Expect an art exhibition based on the book by Hans Verhaegen in the municipal library, readings from Ulysses in different languages and dialects, a picnic on the beach (bring your own) and much more… Full details to follow soon!

BLOOMSDAY IN OSTEND 2022

James and Nora Joyce enjoy lunch with their son Giorgio in the garden of the Hôtel L’Océan, 1926
Published in James Joyce in Ostend by Xavier Tricot (Pandora, Antwerp, 2018)

Celebrate Leopold Bloom and the centenary of Ulysses in Ostend

16 June 2022

Readings, events, and performances – details to follow

Plus the launch of Ostende! a special Bloomsday publication dedicated to James Joyce and other eminent figures connected to the city.

Few realise it, but Ostend has its own unique connection to James Joyce. Four years after the publication of Ulysses, the author spent a happy holiday in the city with his wife, Nora, and their two children. It was the summer of 1926. Joyce wrote letters and postcards to his friends while here, many of which survive, as does an evocative set of photographs. This material forms the basis for Xavier Tricot’s detailed account of James Joyce in Ostend.

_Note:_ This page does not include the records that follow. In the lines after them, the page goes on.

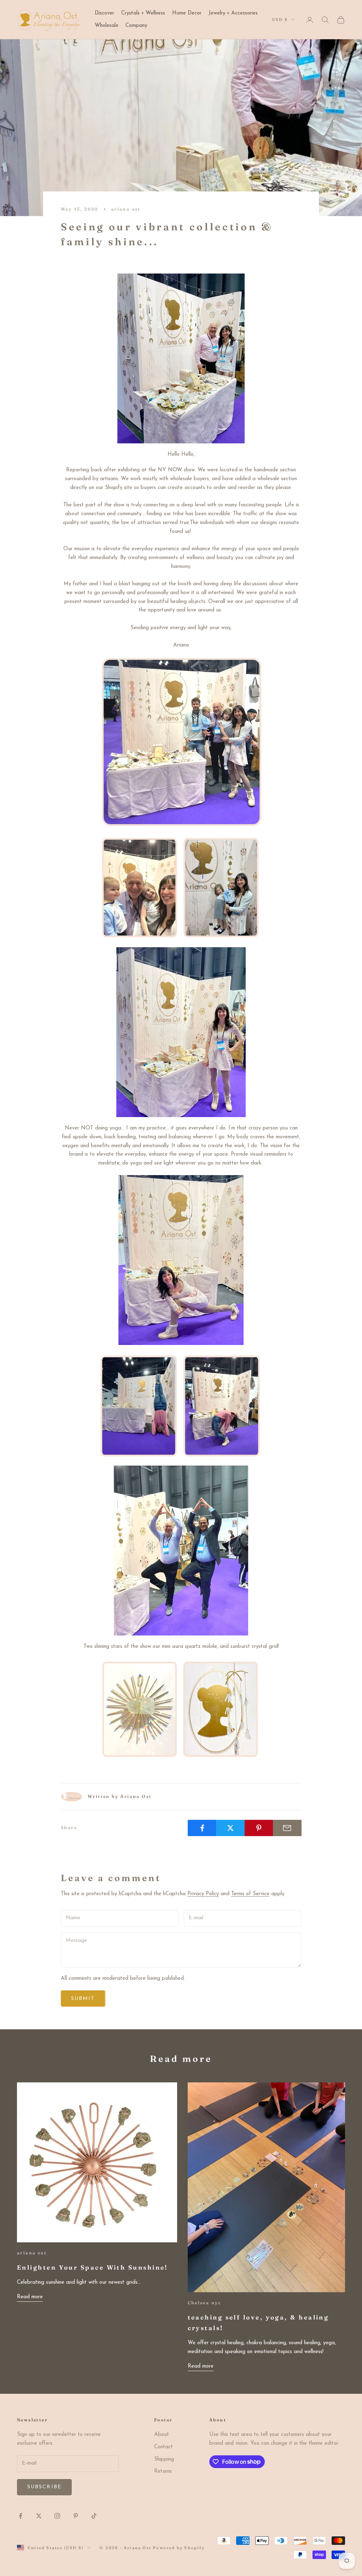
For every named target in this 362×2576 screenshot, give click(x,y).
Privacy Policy (203, 1894)
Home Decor (187, 13)
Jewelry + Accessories (233, 13)
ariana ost (126, 209)
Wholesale (106, 25)
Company (136, 25)
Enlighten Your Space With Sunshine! (92, 2267)
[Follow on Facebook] (20, 2515)
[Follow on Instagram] (57, 2515)
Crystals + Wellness (143, 13)
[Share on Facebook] (202, 1828)
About (161, 2434)
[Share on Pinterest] (259, 1828)
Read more (30, 2297)
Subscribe (44, 2487)
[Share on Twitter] (230, 1828)
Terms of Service (250, 1894)
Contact (163, 2447)
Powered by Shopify (179, 2547)
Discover (104, 13)
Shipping (164, 2459)
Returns (163, 2471)
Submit (83, 1998)
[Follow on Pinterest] (75, 2515)
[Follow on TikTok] (94, 2515)
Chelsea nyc (204, 2302)
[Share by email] (287, 1828)
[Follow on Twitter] (38, 2515)
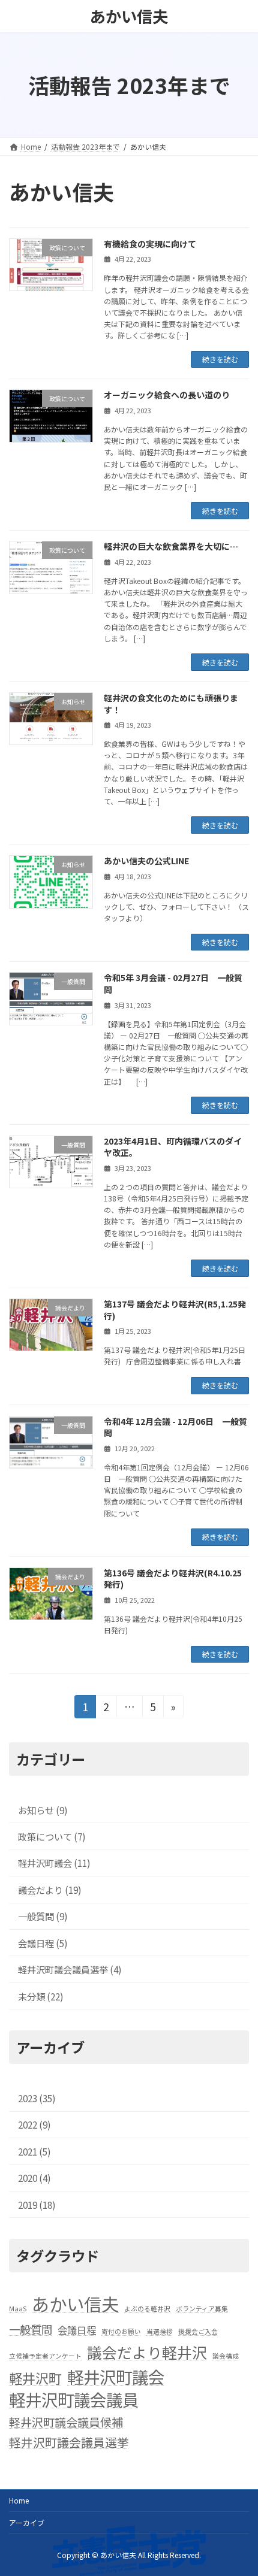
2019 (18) (37, 2204)
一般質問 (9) (43, 1916)
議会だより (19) (50, 1889)
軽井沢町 (35, 2377)
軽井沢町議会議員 (74, 2399)
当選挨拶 (159, 2331)
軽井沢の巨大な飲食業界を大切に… (171, 546)
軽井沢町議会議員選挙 (69, 2442)
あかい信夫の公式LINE (146, 861)
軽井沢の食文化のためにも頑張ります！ (171, 704)
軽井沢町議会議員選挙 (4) (70, 1969)
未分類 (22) (41, 1995)
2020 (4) (34, 2177)
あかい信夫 (75, 2303)
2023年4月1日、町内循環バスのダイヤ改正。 (173, 1147)
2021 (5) (34, 2151)
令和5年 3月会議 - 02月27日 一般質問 (173, 983)
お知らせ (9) (43, 1809)
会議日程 (77, 2330)
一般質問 (30, 2329)
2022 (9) (34, 2124)
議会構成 (225, 2355)
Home (19, 2500)
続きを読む (220, 359)
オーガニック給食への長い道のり (167, 395)
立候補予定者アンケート (45, 2355)
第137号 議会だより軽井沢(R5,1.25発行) (175, 1310)
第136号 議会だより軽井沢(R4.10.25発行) (173, 1579)
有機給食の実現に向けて (150, 244)
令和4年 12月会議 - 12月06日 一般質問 (175, 1427)
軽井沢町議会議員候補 (66, 2422)
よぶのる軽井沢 (147, 2308)
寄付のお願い (121, 2331)
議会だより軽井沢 (147, 2352)
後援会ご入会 (198, 2331)
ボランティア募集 (202, 2308)
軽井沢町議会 (115, 2376)
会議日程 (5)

Ulysses is undoubtedly one of the most famous books about Dublin. Written over seven years in three different cities, and totalling 265,000 words, Joyce’s epic novel depicts the events of a single day in the city. The protagonist is one Leopold Bloom. Dublin has been celebrating Bloomsday on the anniversary of the date that features in the book – 16 June 1904 – since 1954. From small beginnings, it is now a city-wide festival that attracts an international audience. But the festivities aren’t limited to Ireland: Bloomsday is now celebrated by Joyce lovers around the world. This year, the party will be extra special as Ulysses turns 100.

Celebrating 100 years of a literary masterpiece

On 2 February 1922, Paris bookseller Sylvia Beach – founder of the legendary Shakespeare & Company – published the first edition of James Joyce’s Ulysses. It was a brave decision. The editors of The Little Review, an American literary journal that published excerpts of the book, had been tried for obscenity the previous year (effectively banning the book in the US). But Beach was undeterred, writing to her friend Marion Peters:

Dear Marion,

My shop is a great success and self-supporting and all that sort of thing and just think I am publishing a book now. Ulysses by James Joyce, the greatest book and author of the age. . ..! You probably saw in the papers the uproar caused by the trial of the Editors of the Little Review for printing some of Ulysses in it, and how they were fined $100, and their thumb prints taken. Nine stenographers gave up the typing of the last episode here in Paris and a gentleman from the British Embassy burned a dozen pages . . . he threw ’em into the fire in a rage. Ulysses is a masterpiece and one day it will be ranked among the classics in English literature. Joyce is in Paris, and I told him I would publish his book, after the publisher in New York threw up the job in a fright.